Why do ignorant assholes throw trash out of their car windows? Are you too freggin’ lazy to carry it to the trash can when you get to your next stop? Maybe you’re just too stupid! Or, maybe that's just how your grandmother raised you? When I see morons doing this, my blood pressure immediately goes up and I impulsively want put my foot in their ass!

And what's up with the dirt bikes weaving in and out of city traffic at 100 mph? I know it's wrong, but when I see these idiots doing this, I almost wish they would clip the front bumper of one the cars that they're speeding past. That might teach them and the rest of their nonconforming buddies a hard lesson! They call them DIRT bikes for a reason, asshole! And while we're talking about idiots on dirt bikes...don't have your family blaming the police when they chase you and you wind up in Shock Trauma! You put yourself there when you decided to become a rebel!

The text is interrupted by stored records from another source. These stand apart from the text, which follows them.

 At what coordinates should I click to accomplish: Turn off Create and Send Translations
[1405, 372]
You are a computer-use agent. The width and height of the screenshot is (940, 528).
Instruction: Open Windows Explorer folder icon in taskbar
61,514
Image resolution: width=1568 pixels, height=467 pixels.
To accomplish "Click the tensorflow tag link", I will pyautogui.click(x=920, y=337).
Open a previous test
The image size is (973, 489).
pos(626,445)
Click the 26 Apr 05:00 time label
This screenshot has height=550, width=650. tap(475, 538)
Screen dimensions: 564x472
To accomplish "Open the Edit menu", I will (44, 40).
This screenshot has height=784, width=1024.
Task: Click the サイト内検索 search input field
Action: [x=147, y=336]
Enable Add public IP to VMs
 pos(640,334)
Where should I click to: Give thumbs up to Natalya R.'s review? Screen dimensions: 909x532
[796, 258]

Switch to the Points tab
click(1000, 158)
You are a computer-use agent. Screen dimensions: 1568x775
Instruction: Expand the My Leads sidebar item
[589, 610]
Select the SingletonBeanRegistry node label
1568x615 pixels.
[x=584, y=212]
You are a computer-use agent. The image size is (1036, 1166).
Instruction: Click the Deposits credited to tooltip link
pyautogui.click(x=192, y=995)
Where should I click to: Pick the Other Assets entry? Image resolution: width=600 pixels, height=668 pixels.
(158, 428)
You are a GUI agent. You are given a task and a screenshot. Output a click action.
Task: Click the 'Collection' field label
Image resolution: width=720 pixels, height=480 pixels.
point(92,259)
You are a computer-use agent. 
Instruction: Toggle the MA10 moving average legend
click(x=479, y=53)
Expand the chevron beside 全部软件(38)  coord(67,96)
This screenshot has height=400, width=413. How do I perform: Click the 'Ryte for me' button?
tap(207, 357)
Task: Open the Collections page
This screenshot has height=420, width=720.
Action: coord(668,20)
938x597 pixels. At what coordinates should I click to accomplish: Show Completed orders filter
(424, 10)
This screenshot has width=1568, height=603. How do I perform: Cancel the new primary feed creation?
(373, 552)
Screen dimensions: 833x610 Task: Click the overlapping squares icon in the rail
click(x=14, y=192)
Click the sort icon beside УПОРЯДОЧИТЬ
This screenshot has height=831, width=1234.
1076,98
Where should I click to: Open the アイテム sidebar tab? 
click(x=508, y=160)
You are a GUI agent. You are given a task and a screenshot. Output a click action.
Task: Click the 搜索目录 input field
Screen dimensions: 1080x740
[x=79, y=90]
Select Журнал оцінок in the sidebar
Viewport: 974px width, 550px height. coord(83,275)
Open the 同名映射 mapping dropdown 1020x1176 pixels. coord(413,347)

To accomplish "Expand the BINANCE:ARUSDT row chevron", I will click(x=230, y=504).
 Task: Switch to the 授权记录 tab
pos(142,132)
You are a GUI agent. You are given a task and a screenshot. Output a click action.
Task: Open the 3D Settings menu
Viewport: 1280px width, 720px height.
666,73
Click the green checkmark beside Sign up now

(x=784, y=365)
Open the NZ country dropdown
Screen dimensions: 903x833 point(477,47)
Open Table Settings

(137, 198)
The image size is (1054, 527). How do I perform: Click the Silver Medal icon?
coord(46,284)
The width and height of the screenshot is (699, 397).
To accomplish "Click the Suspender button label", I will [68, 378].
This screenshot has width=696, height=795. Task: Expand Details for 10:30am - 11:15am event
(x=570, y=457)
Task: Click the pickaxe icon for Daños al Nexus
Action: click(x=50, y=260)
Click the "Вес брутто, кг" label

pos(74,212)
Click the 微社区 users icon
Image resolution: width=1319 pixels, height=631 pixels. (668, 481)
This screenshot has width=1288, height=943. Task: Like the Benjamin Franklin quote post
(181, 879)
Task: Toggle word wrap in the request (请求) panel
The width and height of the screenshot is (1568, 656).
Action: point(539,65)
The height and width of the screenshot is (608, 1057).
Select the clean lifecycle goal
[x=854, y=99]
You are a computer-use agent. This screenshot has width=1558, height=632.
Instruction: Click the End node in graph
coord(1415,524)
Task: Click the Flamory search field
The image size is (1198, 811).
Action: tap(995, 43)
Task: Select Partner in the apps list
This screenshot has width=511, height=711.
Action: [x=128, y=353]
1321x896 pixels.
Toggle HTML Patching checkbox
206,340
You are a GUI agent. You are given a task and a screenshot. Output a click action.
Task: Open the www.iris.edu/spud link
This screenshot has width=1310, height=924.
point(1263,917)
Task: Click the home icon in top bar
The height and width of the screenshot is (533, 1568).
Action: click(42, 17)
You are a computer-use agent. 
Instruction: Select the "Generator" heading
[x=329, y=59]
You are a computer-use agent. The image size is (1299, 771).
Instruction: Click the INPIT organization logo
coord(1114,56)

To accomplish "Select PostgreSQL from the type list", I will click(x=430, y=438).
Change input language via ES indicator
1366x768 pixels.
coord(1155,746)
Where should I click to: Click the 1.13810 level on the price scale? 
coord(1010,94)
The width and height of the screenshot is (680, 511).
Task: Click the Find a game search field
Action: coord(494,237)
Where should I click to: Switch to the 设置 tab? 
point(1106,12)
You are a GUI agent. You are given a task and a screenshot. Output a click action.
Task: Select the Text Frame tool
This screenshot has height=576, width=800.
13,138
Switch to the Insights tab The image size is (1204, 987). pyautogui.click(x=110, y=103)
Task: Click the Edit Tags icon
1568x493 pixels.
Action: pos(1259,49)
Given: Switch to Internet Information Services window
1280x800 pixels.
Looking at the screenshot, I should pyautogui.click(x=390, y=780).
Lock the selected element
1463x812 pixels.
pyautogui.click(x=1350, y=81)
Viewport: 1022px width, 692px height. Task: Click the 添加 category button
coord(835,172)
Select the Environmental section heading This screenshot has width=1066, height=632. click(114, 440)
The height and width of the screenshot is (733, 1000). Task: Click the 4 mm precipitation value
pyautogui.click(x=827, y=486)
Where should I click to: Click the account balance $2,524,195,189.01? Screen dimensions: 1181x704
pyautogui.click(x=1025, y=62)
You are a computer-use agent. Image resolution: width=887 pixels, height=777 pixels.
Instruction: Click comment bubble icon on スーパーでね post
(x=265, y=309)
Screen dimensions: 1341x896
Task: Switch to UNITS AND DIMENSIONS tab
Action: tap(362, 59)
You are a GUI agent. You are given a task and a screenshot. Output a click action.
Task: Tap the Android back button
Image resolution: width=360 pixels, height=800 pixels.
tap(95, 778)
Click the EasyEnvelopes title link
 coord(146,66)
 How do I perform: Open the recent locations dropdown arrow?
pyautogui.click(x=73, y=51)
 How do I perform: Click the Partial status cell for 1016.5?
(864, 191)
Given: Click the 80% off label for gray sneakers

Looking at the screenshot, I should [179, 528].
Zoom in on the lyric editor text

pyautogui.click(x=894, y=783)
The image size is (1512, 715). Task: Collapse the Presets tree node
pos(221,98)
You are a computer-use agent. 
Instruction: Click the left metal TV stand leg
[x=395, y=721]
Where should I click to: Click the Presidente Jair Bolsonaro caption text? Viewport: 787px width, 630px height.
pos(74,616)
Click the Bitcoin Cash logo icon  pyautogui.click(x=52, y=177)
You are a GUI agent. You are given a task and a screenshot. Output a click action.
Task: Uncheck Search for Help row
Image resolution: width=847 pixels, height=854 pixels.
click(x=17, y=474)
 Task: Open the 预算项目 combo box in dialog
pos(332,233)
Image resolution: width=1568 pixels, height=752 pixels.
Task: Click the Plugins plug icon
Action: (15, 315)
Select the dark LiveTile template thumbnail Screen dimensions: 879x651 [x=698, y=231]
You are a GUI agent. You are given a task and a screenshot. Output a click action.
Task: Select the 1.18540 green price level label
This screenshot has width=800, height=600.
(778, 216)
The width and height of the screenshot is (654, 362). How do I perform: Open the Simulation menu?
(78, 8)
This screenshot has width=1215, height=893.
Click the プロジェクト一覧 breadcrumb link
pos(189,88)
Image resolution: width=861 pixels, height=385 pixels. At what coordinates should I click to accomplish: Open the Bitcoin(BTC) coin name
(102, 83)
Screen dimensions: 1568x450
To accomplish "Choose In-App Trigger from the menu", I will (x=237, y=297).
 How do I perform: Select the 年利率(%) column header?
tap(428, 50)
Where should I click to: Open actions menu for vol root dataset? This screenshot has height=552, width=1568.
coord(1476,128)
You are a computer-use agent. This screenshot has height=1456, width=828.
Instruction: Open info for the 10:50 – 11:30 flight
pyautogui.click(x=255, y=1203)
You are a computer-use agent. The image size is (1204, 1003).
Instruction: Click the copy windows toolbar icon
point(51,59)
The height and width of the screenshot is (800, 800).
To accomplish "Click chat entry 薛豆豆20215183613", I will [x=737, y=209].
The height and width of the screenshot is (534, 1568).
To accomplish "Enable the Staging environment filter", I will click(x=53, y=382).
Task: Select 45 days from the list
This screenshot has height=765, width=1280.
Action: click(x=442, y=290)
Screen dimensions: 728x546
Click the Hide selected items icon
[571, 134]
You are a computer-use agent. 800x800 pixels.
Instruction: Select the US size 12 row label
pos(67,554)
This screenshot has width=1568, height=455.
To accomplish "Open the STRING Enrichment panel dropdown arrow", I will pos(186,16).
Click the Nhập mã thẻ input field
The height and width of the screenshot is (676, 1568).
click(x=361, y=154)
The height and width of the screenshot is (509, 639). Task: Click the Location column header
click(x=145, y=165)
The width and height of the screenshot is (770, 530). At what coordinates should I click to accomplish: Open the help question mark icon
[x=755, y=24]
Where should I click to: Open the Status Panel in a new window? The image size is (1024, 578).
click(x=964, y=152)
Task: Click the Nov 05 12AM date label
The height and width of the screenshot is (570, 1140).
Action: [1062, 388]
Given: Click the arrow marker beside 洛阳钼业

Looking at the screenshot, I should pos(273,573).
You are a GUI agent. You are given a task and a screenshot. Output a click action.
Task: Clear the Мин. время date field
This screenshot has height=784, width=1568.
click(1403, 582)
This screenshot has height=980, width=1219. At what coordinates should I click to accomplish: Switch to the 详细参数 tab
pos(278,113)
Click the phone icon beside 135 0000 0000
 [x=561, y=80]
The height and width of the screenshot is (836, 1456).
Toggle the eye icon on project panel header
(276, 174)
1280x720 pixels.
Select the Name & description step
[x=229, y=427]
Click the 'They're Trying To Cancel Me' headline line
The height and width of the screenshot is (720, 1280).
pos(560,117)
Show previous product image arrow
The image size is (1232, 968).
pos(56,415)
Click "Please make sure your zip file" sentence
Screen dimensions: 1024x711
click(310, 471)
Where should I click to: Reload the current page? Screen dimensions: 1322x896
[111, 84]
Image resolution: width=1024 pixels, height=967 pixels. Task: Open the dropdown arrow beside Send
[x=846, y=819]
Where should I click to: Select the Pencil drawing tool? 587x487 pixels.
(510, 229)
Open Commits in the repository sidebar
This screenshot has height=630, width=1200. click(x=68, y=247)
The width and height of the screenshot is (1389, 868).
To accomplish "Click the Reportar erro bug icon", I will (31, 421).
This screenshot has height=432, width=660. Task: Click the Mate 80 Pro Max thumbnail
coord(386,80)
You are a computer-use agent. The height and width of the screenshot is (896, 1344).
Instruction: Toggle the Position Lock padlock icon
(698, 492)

And don’t even get me started on drivers yapping on their cell phones. When did it become necessary to start a phone conversation immediately after starting the car? Take a look around the next time your on the road. I’d be willing to bet that more than half of the clueless drivers out there have a cell phone up to their ear. What conversation could be so important that you’d risk your life (and mine!) for it? Get an earpiece or headset for God's sake, before you kill somebody!

And for the gear heads who are always roaring their engines through the neighborhood, what the f*ck is your problem? I’ll be enjoying some quiet time by the pool when out of nowhere…… RUM, BUM, BUM, BUM, BUM! Son of a bitch! What could possibly be the purpose for this kind of bullshit? Are you trying to compensate for something?

I’m all about the freedom of speech. But it pisses my off that liberals can plaster their anti-Bush bumper stickers all over their cars but I can’t display my anti-Obama sticker. You know damned well that if I did, my car would be vandalized beyond recognition by a person of tolerance and diversity!

I’ve got to come up with something to relive stress while I’m driving or I’m going to blow a gasket! I think it's ridiculous that these assholes make me use four letter words that would make a gangsta rapper blush. I dunno, maybe I’ll keep a dozen eggs in my glove box. When some knuckle-head does something to piss me off, I’ll just roll down the window and splatter a couple across his windshield. That should get his attention. Something’s got to be done to send a message!

Hey, don’t get me wrong. I don’t condone road rage. But I can certainly understand it!


KW

Friday, August 7, 2009

Sudsy - Portrait of a Town Drunk

This is a simple story about a simple man who lives somewhere in my neighborhood. Whether he lives in a house, a tent or a cardboard box, I don't know. But what I do know is that this man, who I’ll call “Sudsy”, drinks a lot.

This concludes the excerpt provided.